Problem requirements:
Your reply should be made up of every line in the records below that holds the string "Protection".

Stored items:
+++++

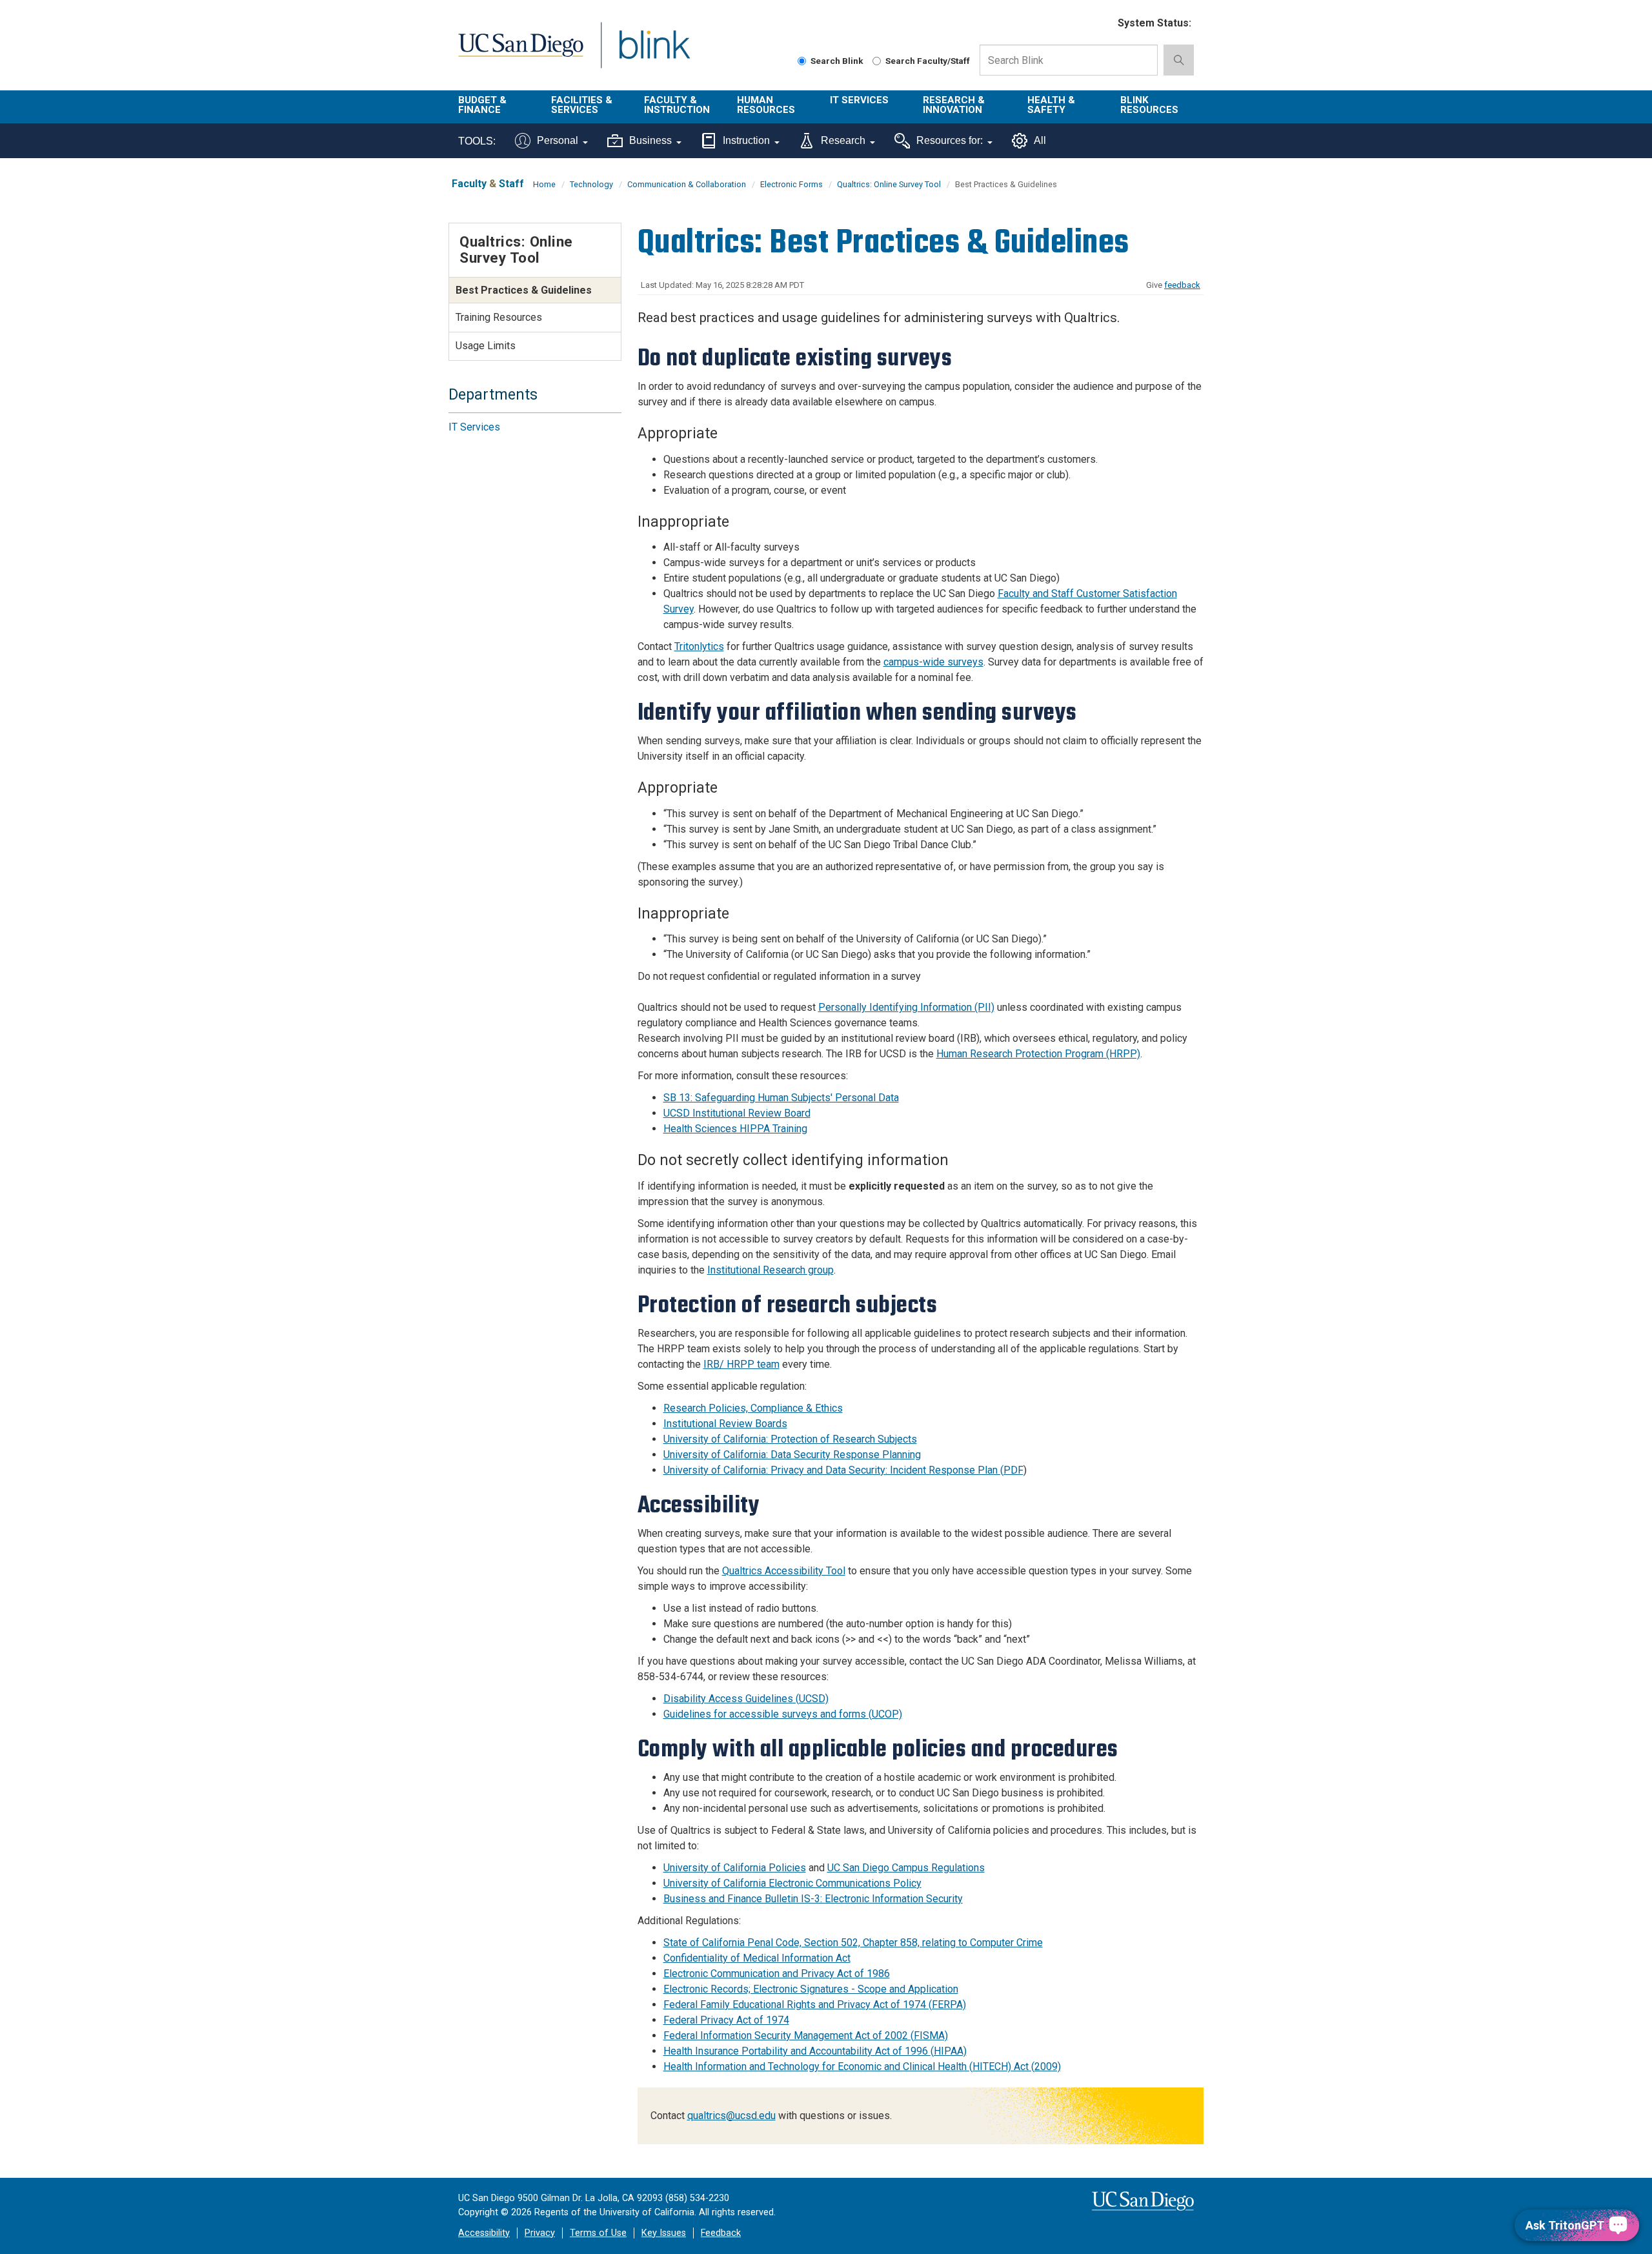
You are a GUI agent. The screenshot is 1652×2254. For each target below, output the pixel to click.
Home (544, 184)
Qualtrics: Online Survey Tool (889, 184)
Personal (557, 140)
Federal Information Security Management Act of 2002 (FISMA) (805, 2035)
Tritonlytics (699, 646)
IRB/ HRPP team (741, 1364)
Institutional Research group (770, 1270)
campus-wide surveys (933, 662)
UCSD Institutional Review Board (737, 1113)
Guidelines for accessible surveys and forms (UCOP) (782, 1714)
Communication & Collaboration (686, 184)
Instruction (746, 140)
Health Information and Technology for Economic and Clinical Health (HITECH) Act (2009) (862, 2066)
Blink (654, 53)
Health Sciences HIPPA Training (735, 1128)
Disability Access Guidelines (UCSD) (746, 1698)
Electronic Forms (791, 184)
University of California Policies (734, 1868)
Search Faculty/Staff (927, 61)
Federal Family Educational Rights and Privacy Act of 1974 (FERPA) (814, 2004)
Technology (591, 184)
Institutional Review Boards (725, 1423)
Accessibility (484, 2233)
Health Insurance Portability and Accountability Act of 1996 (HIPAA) (815, 2051)
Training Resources (499, 317)
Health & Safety (1051, 105)
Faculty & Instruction (677, 105)
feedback (1182, 285)
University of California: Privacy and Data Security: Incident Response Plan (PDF (843, 1470)
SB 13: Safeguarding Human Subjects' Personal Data (781, 1097)
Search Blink (837, 61)
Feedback (721, 2233)
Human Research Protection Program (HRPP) (1038, 1054)
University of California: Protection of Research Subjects (790, 1439)
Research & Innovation (954, 105)
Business (650, 140)
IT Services (859, 100)
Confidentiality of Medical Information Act (757, 1958)
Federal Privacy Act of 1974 (726, 2020)
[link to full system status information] (1100, 23)
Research (843, 140)
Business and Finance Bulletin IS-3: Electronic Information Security (813, 1899)
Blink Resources (1149, 105)
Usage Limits (486, 346)
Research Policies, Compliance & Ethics (753, 1408)
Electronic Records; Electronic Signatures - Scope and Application (810, 1989)
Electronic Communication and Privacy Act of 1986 (776, 1973)
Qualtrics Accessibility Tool (783, 1571)
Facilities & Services (581, 105)
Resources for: (949, 140)
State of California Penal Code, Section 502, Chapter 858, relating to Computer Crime (853, 1942)
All (1040, 140)
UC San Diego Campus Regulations (906, 1868)
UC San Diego (520, 53)
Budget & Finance (482, 105)
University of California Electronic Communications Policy (792, 1883)
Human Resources (766, 105)
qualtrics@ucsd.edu (731, 2115)
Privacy (540, 2233)
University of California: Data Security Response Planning (792, 1454)
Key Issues (663, 2233)
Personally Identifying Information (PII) (906, 1007)
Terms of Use (598, 2233)
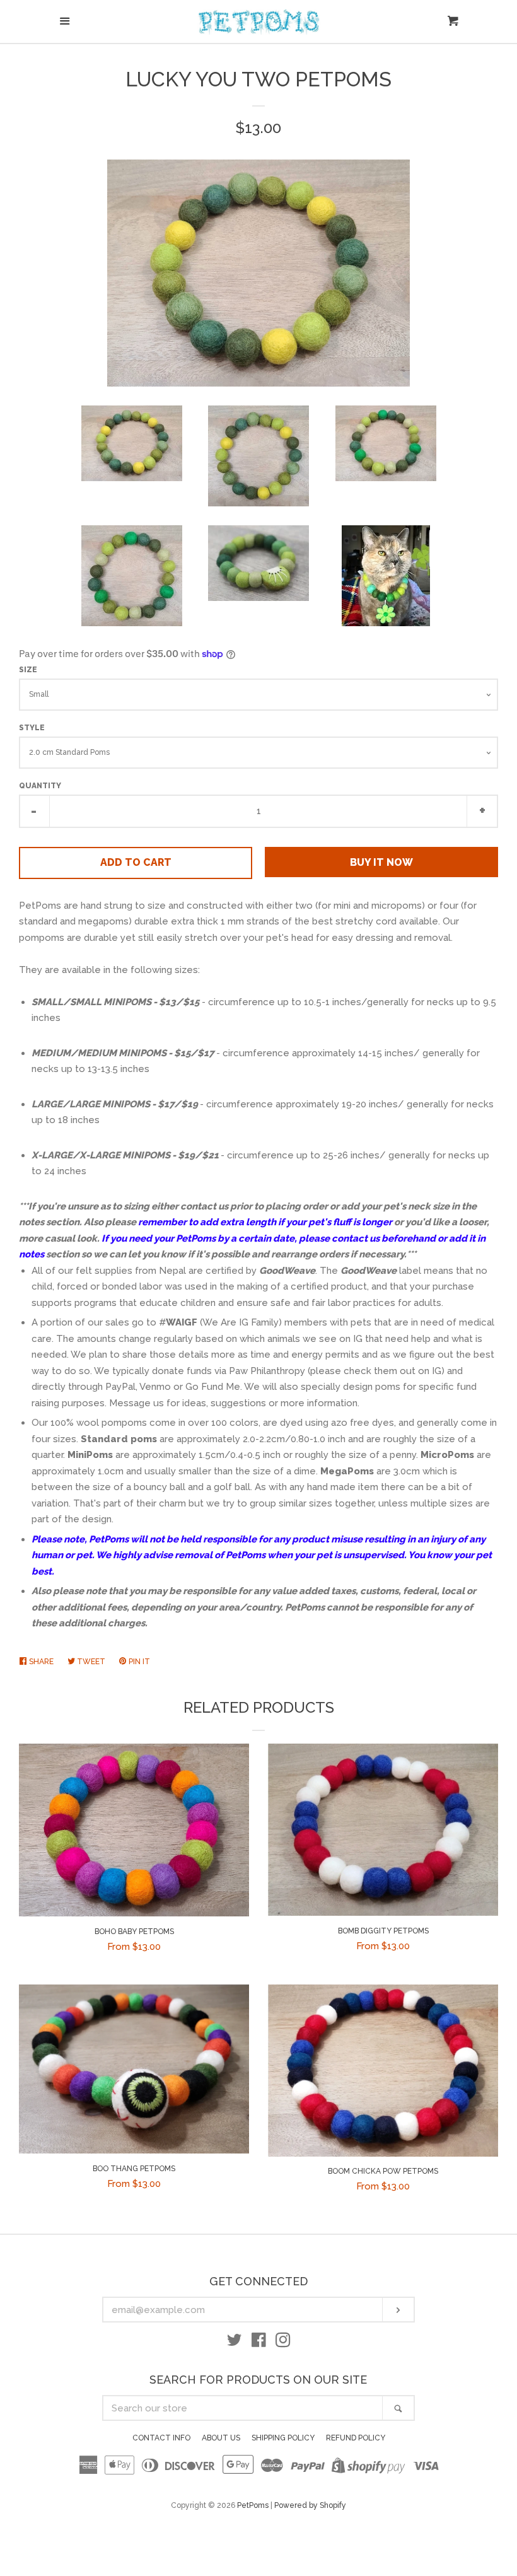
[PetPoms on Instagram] (283, 2342)
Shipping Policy (283, 2437)
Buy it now (381, 862)
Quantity (40, 785)
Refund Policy (355, 2437)
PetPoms (253, 2505)
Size (28, 669)
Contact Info (161, 2437)
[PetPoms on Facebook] (259, 2342)
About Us (221, 2437)
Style (32, 727)
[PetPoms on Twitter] (234, 2342)
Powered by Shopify (310, 2505)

+++++

Your solution:
Human Research Protection Program (HRPP) (1038, 1054)
University of California: Protection of Research Subjects (790, 1439)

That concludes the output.